The world’s most critical energy artery is blocked, and the damage will last for years. Iran’s asymmetric warfare has mostly closed the Strait of Hormuz, removing over 20% of global oil and liquefied natural gas supply - a shock larger than the 1973 Arab embargo. As Jason Bordoff explained on The Ezra Klein Show, the closure of this 20-million-barrel-a-day choke point is structural, enforced not by navies but by insurance markets that cancel policies after a single tanker attack.
Jason Bordoff, The Ezra Klein Show:
- The Strait of Hormuz moves about 20 million barrels of oil a day and 100 million barrel a day market.
- It's the most critical global maritime choke point for the energy sector and for lots of other things, too.
The crisis graduated from a transit problem to a multi-year supply shock when strikes hit Qatar’s Ras Laffan LNG facility. Patricia Cohen of The Daily noted that the specialized liquefaction plants, or “trains,” take up to five years to rebuild. This loss reshapes global energy, hitting Asian economies like Japan and South Korea hardest while threatening the production of semiconductors, plastics, and nitrogen-based fertilizers.

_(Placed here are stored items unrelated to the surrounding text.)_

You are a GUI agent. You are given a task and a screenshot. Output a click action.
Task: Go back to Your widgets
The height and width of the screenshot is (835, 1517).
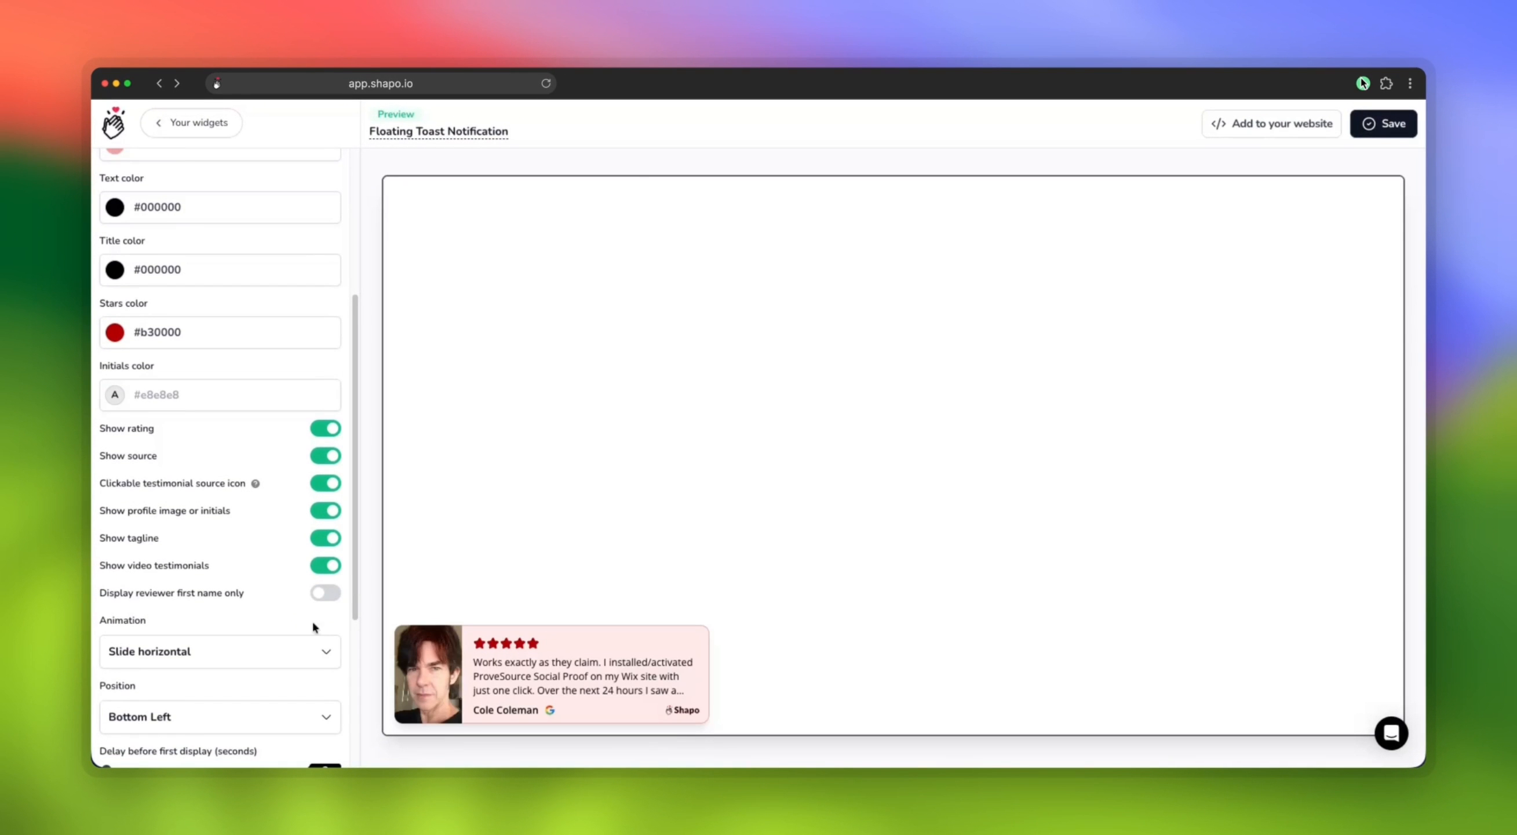[x=191, y=123]
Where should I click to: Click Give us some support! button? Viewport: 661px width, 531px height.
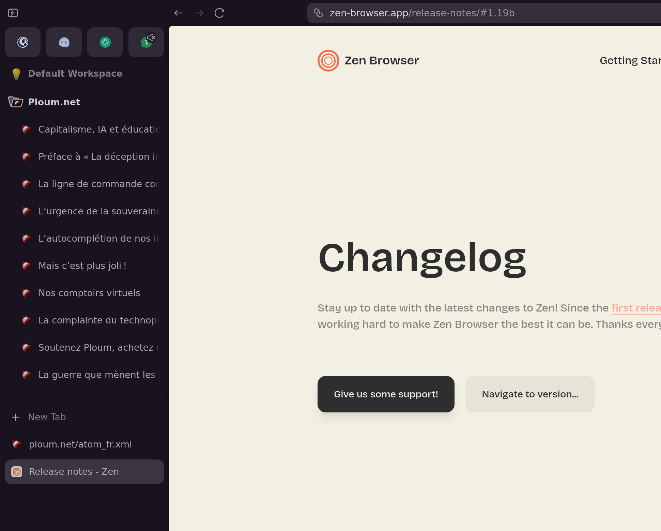click(x=386, y=394)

The financial and policy fallout is immediate. Brent crude nears $100, driving inflation into a weakening economy. On Forward Guidance, Joseph Wang argued this makes a global recession highly probable, while Quinn Thompson warned of a ‘negative carry’ environment for most risk assets. The Fed’s dual mandate provides a fragile shield, allowing it to potentially pivot to support the labor market, unlike the single-mandate ECB and Bank of England forced to hike rates.
Strategically, the U.S. appears isolated. Past conflicts ended quickly; this one compounds. Prolonged disruption forces producers to shut in wells, creating cascading shortages. The lasting economic legacy won’t be just price spikes but the collapse of industrial and agricultural supply chains built around now-stranded energy.